● **ASSIGNMENT**: Your answer should be the exact lines of the records, starting with the one containing "トップページ (71, 64)" and running to the end.

● **DATA FOR PROCESSING**:

────────

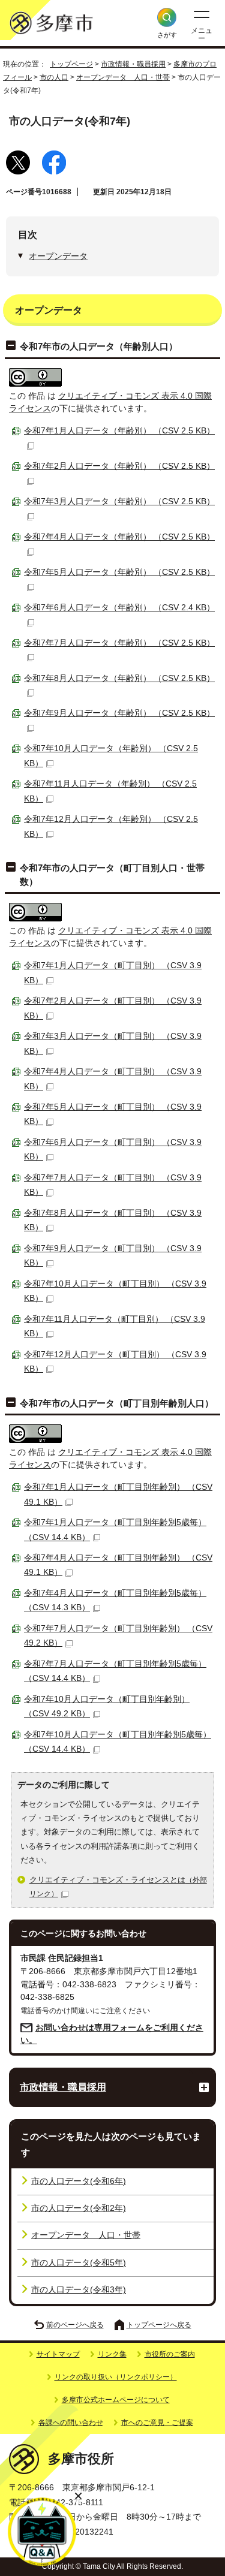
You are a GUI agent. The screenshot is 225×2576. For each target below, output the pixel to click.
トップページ (71, 64)
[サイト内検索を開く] (166, 17)
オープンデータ (58, 256)
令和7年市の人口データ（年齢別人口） (99, 346)
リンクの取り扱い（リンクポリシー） (116, 2377)
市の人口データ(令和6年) (78, 2181)
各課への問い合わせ (70, 2422)
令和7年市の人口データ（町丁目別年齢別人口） (117, 1403)
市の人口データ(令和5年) (78, 2262)
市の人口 (54, 77)
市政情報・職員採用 (133, 64)
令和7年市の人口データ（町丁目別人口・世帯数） (112, 874)
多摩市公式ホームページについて (116, 2400)
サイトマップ (58, 2354)
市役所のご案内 (170, 2354)
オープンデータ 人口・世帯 (123, 77)
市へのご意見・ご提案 (157, 2422)
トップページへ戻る (159, 2325)
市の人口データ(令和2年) (78, 2208)
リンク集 (112, 2354)
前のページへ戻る (75, 2325)
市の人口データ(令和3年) (78, 2289)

────────

● **RESULT OF THIS TASK**:
トップページ (71, 64)
[サイト内検索を開く] (166, 17)
オープンデータ (58, 256)
令和7年市の人口データ（年齢別人口） (99, 346)
リンクの取り扱い（リンクポリシー） (116, 2377)
市の人口データ(令和6年) (78, 2181)
各課への問い合わせ (70, 2422)
令和7年市の人口データ（町丁目別年齢別人口） (117, 1403)
市の人口データ(令和5年) (78, 2262)
市の人口 (54, 77)
市政情報・職員採用 (133, 64)
令和7年市の人口データ（町丁目別人口・世帯数） (112, 874)
多摩市公式ホームページについて (116, 2400)
サイトマップ (58, 2354)
市役所のご案内 (170, 2354)
オープンデータ 人口・世帯 (123, 77)
市へのご意見・ご提案 (157, 2422)
トップページへ戻る (159, 2325)
市の人口データ(令和2年) (78, 2208)
リンク集 (112, 2354)
前のページへ戻る (75, 2325)
市の人口データ(令和3年) (78, 2289)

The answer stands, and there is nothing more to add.